| TASK DIRECTIONS |
Pull out the lines starting at the line that contains "You are a computer-use" and ending at the line that contains "This screenshot has width=491, height=275.", and copy them unchanged. Leave the pictures out of your answer.

Word and element locating data
..............................

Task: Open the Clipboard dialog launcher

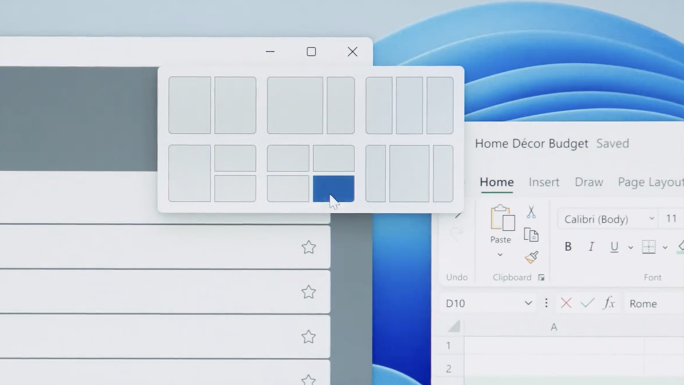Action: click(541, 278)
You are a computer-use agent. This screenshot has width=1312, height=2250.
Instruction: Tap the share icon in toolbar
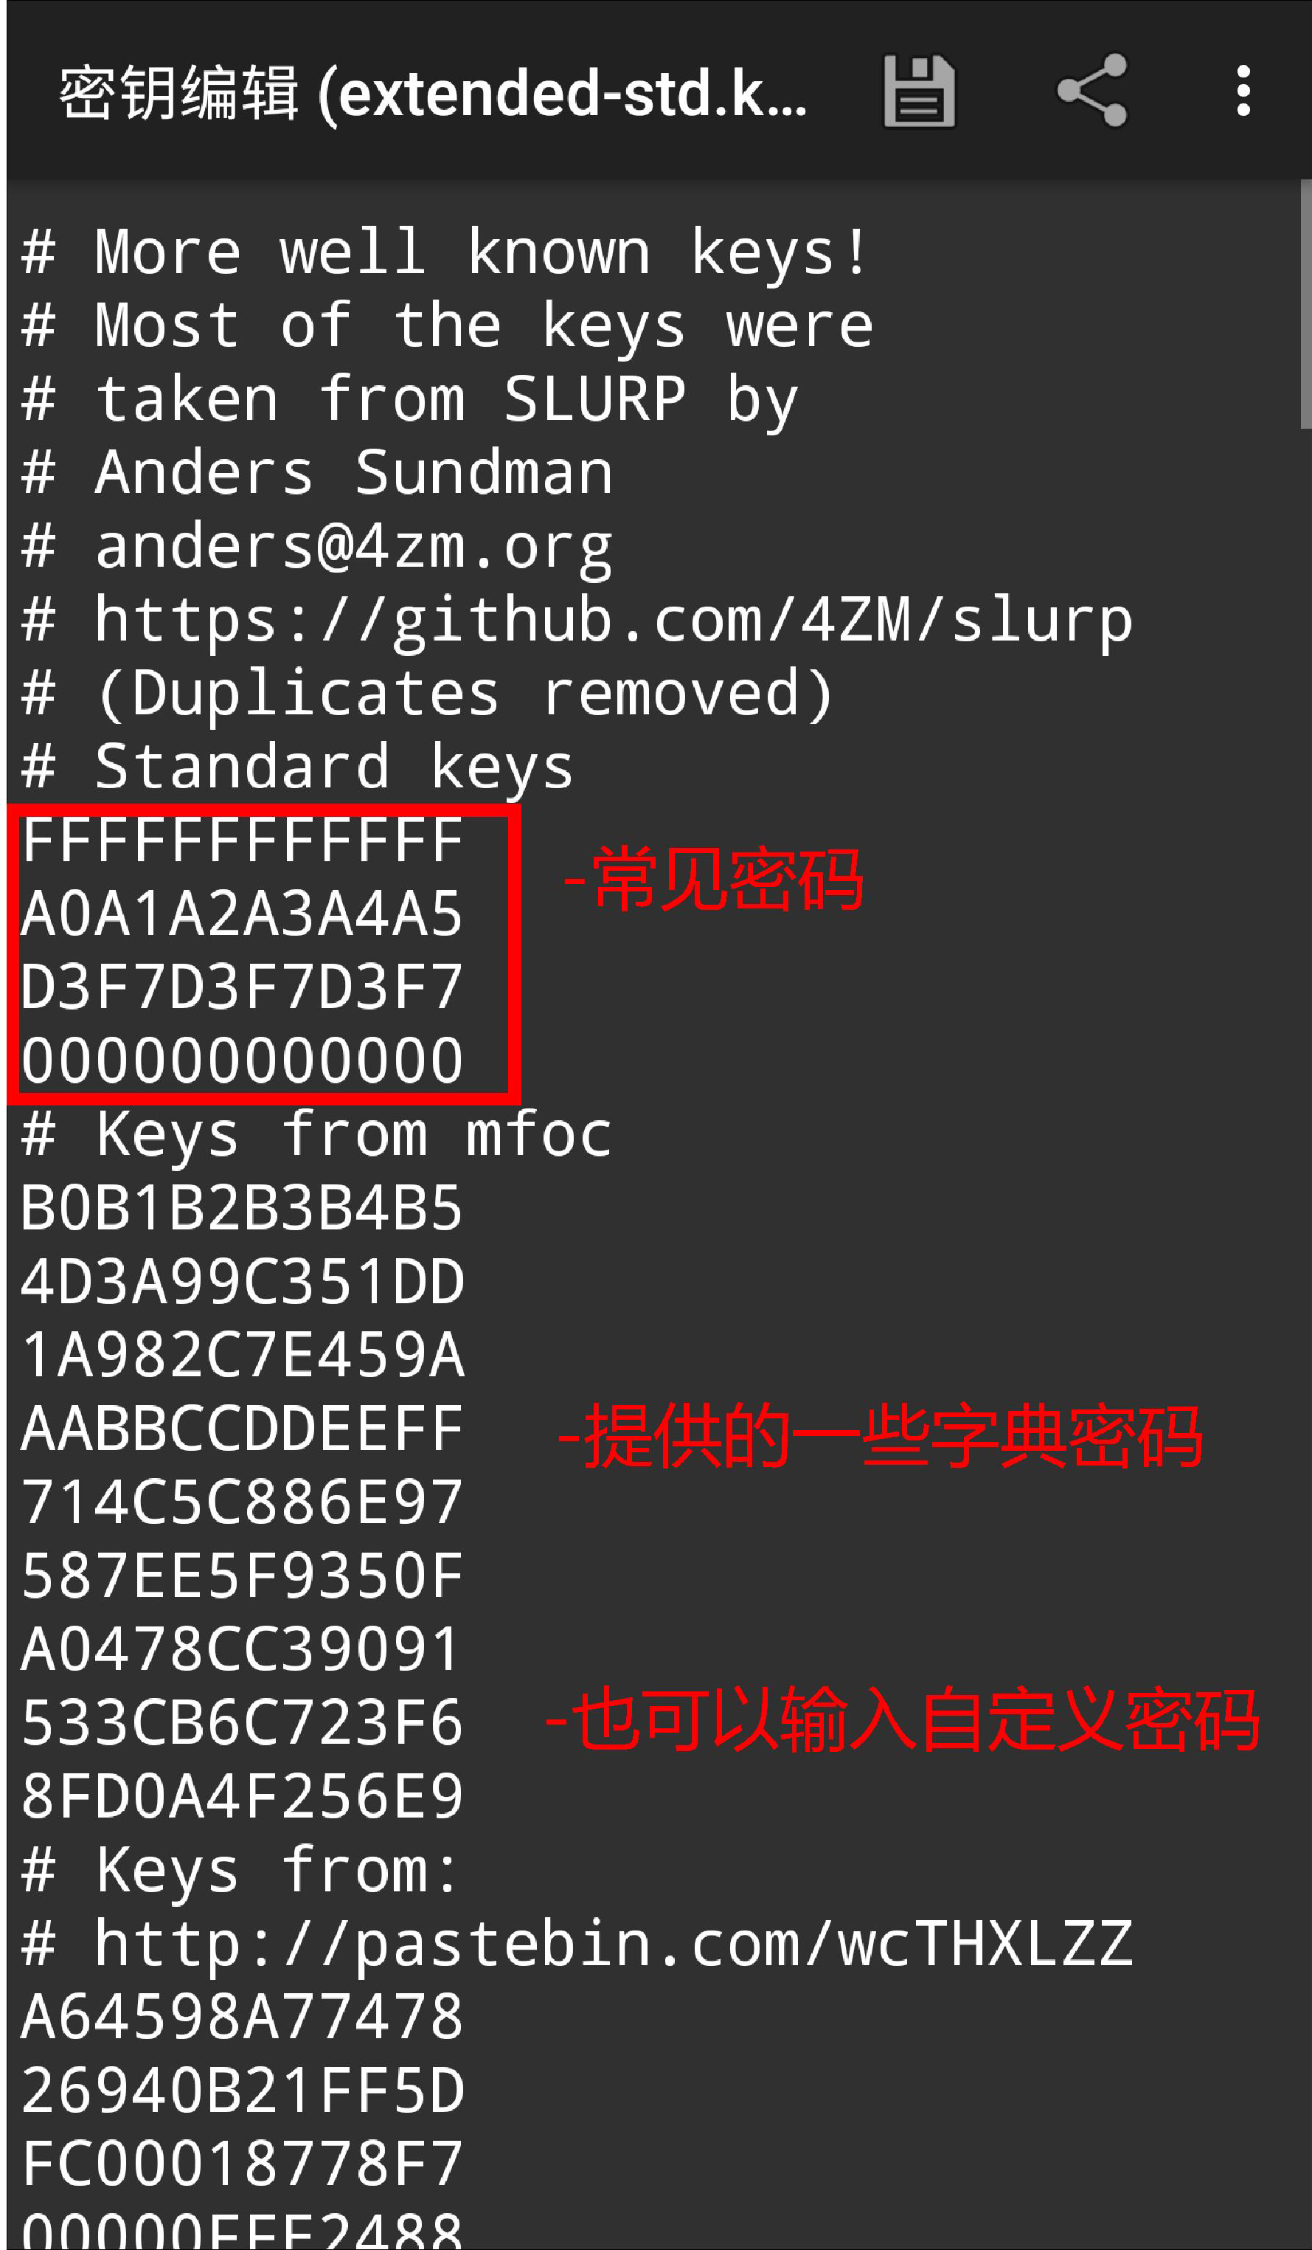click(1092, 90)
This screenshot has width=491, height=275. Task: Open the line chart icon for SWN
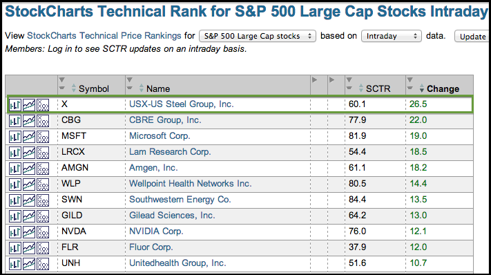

..............................

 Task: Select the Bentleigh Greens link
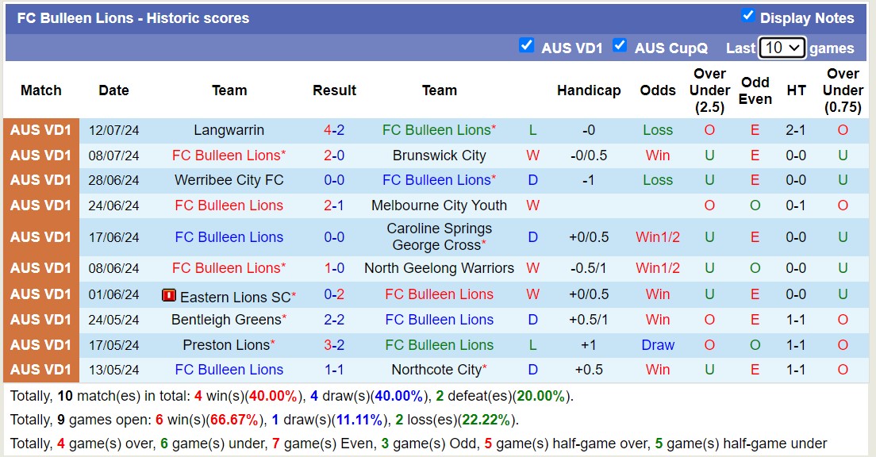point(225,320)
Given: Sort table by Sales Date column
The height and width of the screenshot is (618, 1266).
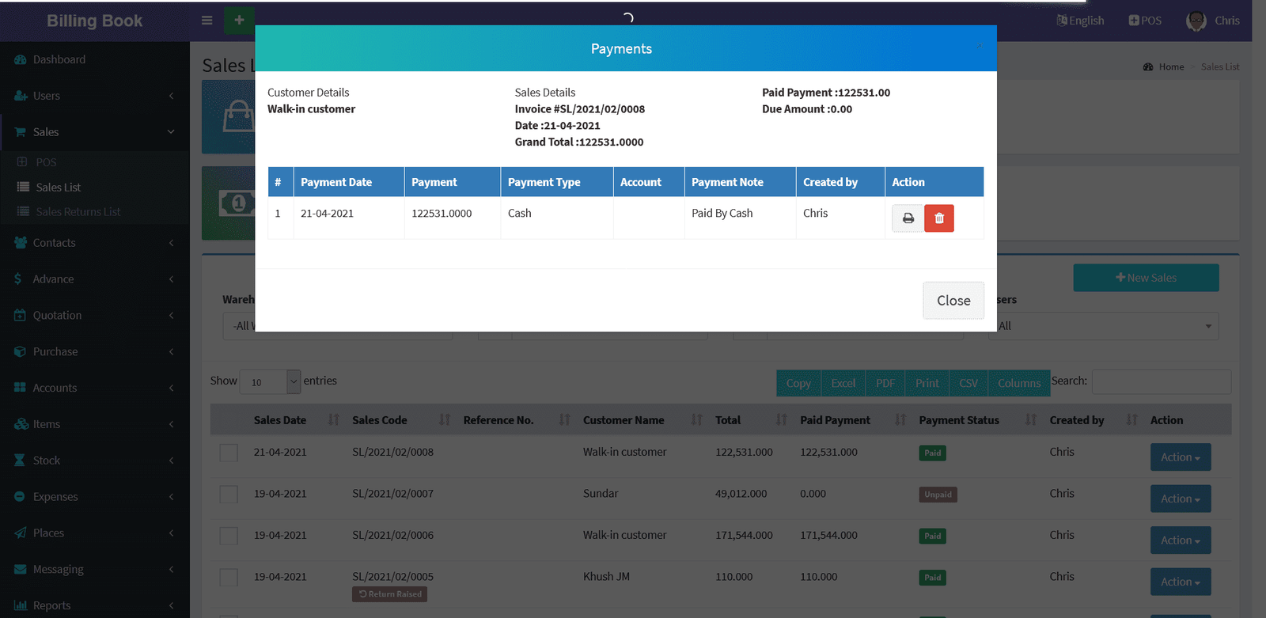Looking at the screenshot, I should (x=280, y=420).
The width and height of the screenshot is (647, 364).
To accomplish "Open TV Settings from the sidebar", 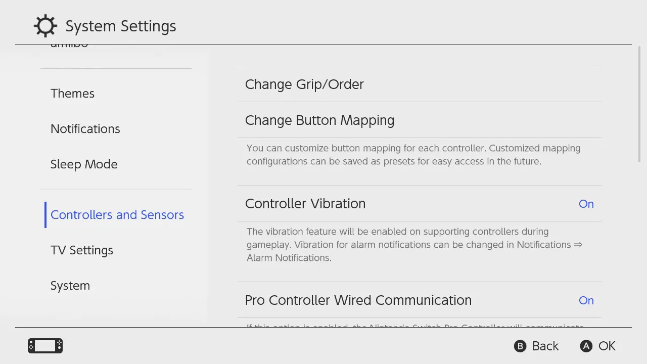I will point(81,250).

..............................

| SOLUTION FOR THIS EXERCISE |
You are a computer-use agent. This screenshot has width=1312, height=2250.
Instruction: Tap the share icon in toolbar
click(1092, 90)
This screenshot has width=491, height=275. Task: Open the line chart icon for SWN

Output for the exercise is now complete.